Material shown:
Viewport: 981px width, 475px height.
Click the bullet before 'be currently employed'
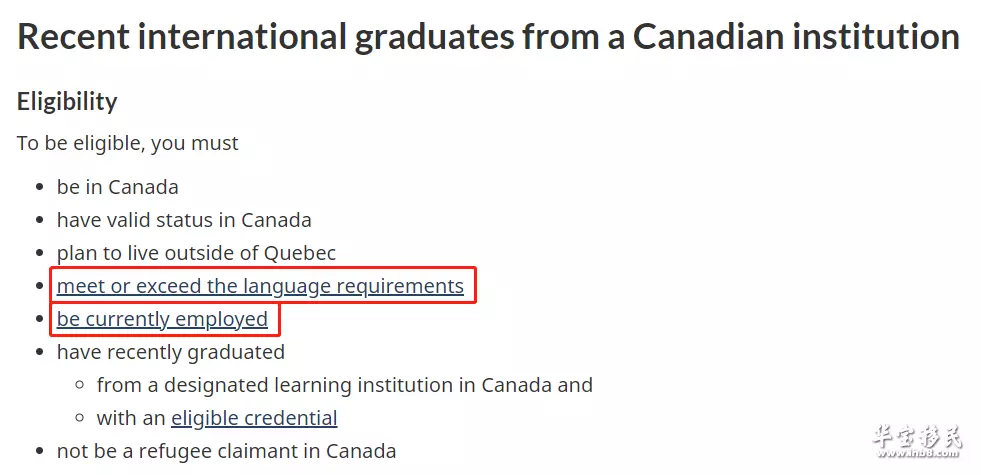click(40, 320)
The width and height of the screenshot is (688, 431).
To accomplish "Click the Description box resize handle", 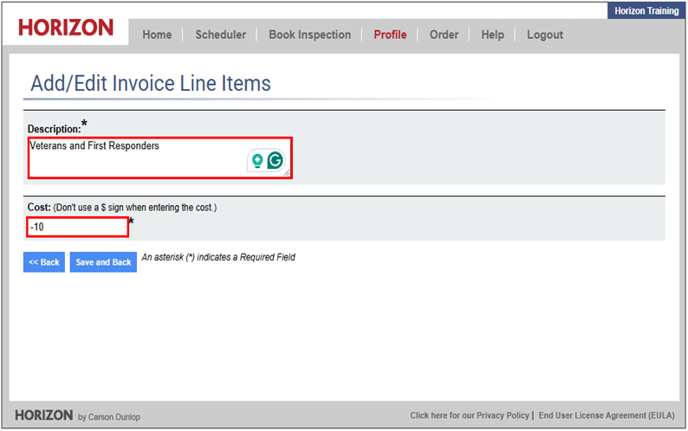I will click(287, 174).
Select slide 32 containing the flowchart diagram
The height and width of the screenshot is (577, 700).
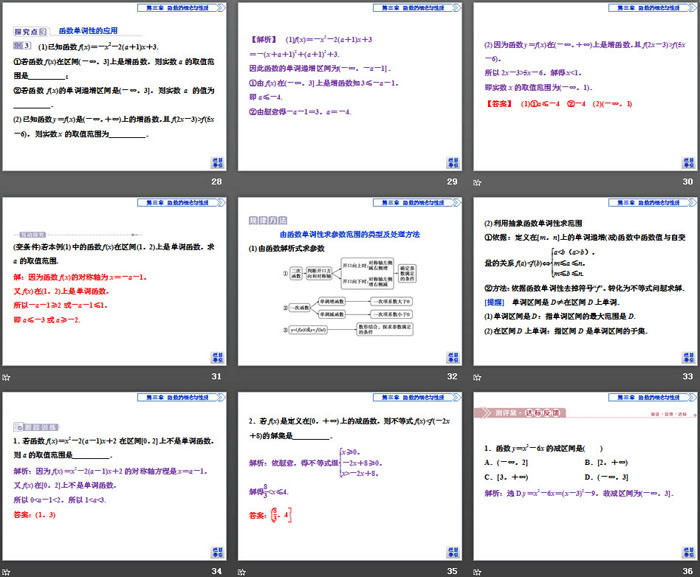350,281
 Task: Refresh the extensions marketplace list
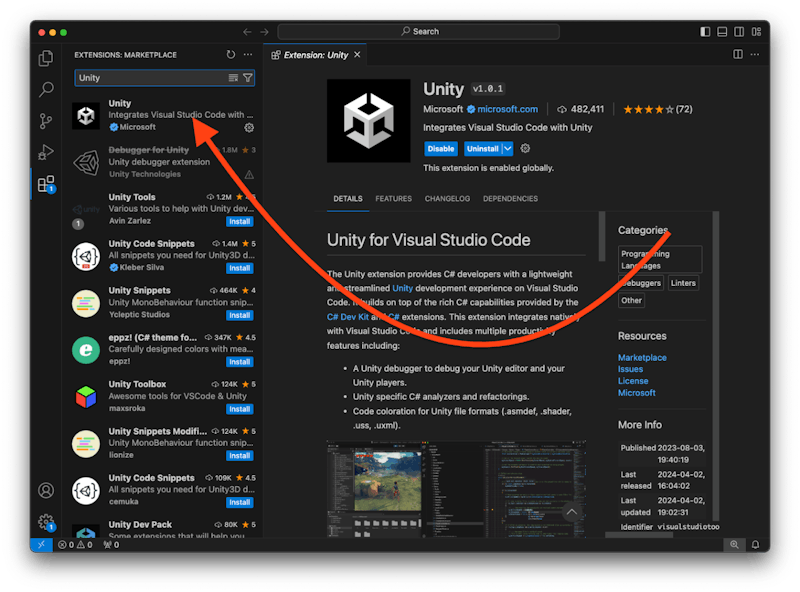[x=231, y=55]
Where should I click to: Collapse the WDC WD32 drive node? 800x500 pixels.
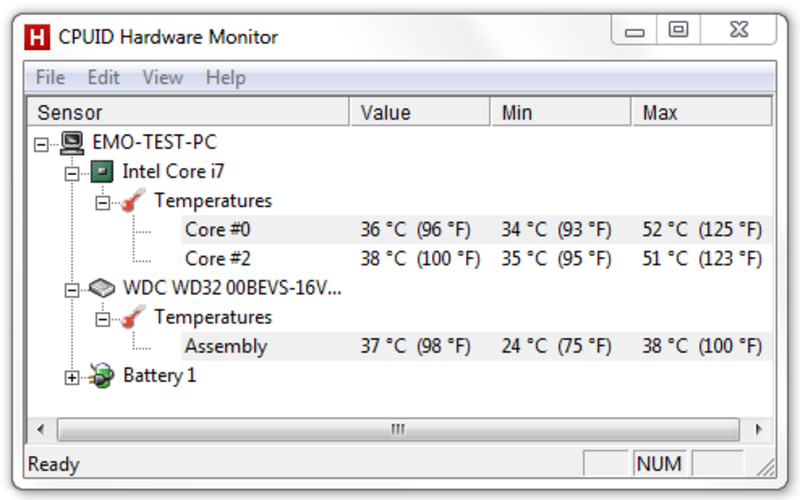[x=72, y=290]
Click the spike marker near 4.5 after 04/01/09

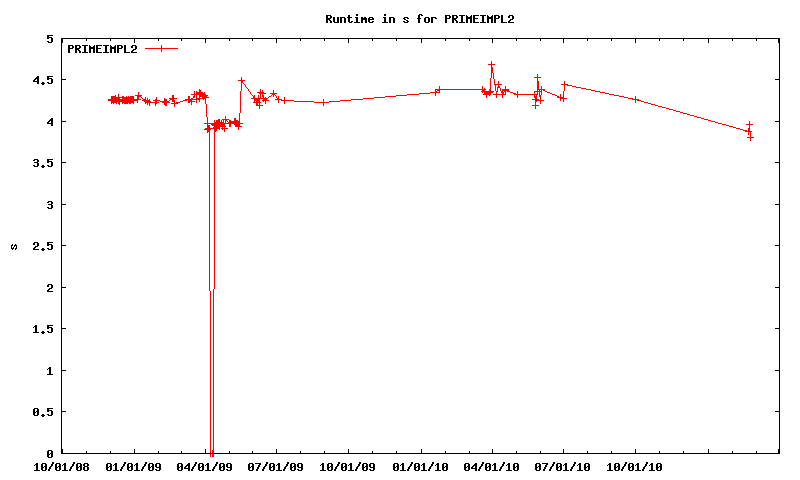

Do this: Find each line in the records above that contains the string "screenshot", matching case exactly, and copy each of those lines in full.

Answer for the task:
The width and height of the screenshot is (688, 431).
The height and width of the screenshot is (577, 700).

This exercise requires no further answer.